Вадим Багрецов работал техником в научно-исследовательском институте метеорологии. Строил радиоприборы, учился в заочном радиоинституте на четвертом курсе. В свободное время (а у него этого времени почти не было) занимался изобретательством, как он говорил, «для души». Надо сказать, что он не выдумывал пустые игрушки, не изобретал «вечные двигатели», а строил вполне полезные приборы. Так получилось и на этот раз. Багрецов вместе со своим другом, тоже техником, Тимофеем Бабкиным разработал карманную радиостанцию для альпинистов и разных экспедиций. Сделаны были два экземпляра радиостанций, проверили их в лаборатории, испытали в полевых условиях. Получили эти аппараты вполне хорошие отзывы, а когда встал вопросе серийном выпуске, потребовалось испытать радиостанции в действительных условиях, то есть в какой-нибудь экспедиции. Багрецов встретился — причем случайно — с начальником одной экспедиции, которая готовилась к отъезду, показал ему свои карманные аппараты. Начальнику они понравились, и он решил взять с собой молодого изобретателя на должность радиста.
Все шло прекрасно, но дорога изобретателя, как говорят, тернистая. Начальник неожиданно уезжает. Оформлением командировки Багрецова занимается помощник начальника экспедиции. Собственно говоря, ему поручен подбор кадров.
— Вот он и подобрал, — заключила Надя, — Выбросил человека за борт. Нужно ему очень возиться с изобретателями! Да я бы на месте Багрецова… Да я бы…

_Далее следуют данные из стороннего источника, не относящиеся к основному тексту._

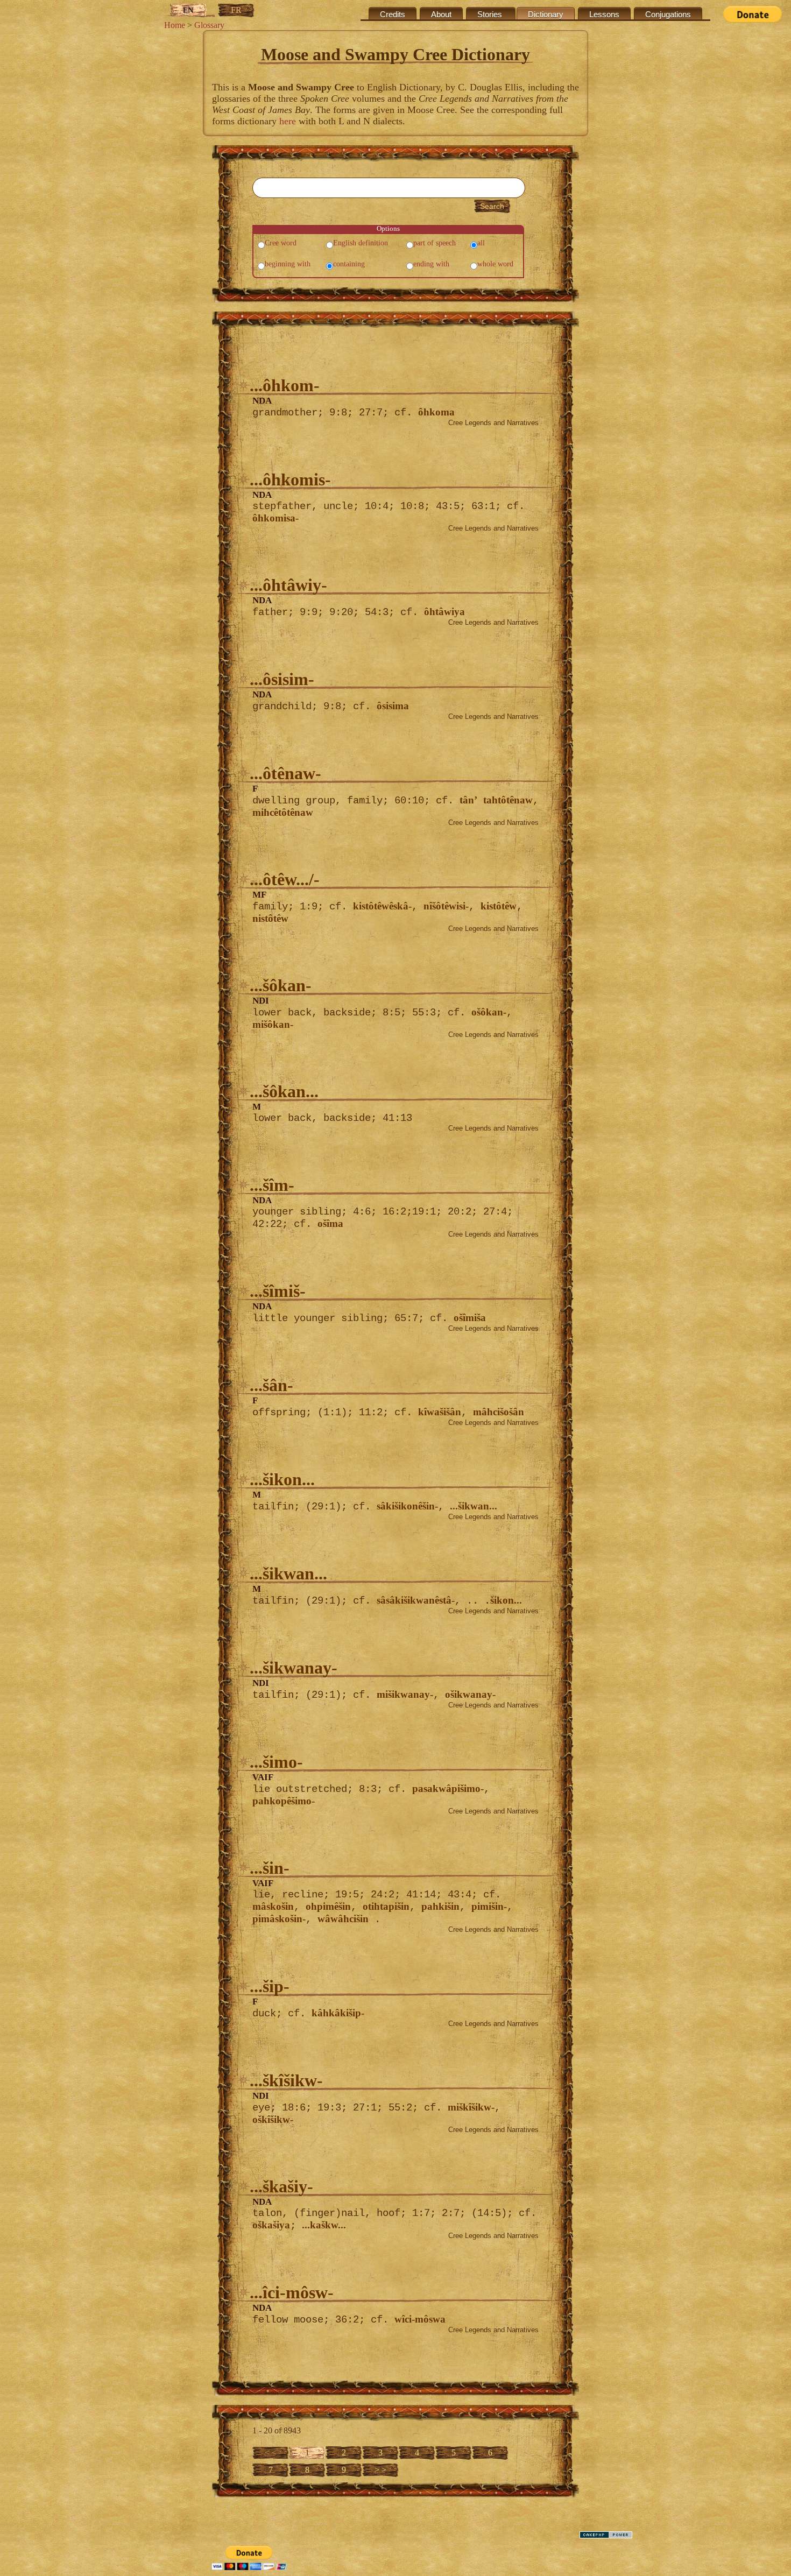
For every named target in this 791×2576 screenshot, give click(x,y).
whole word (495, 263)
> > (380, 2469)
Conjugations (668, 14)
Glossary (209, 25)
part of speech (434, 242)
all (481, 242)
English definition (360, 242)
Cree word (280, 242)
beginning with (287, 263)
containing (349, 263)
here (287, 121)
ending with (431, 263)
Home (174, 25)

Она искала слова и не находила. Действительно, положение заштатного радиста Багрецова пиковое. Если экспедиция уедет сегодня, то где ее потом найдешь? Пока суд да дело, бумаги, переписка, отпадет надобность в радисте и его карманных аппаратах. Пройдет лето, и экспедиция вернется обратно.
Надя рассказывала, гневно стискивая кулачки, а Журавлихин сжился, точно виноватый за поступок Толь Толича, вежливого, обходительного. Больше того Женя ему даже симпатизировал. Мало ли какие соображения могут быть у помощника начальника экспедиции! Не подходит Багрецов — и все. А сказано ему об этом в ласковой форме, зачем обижать человека!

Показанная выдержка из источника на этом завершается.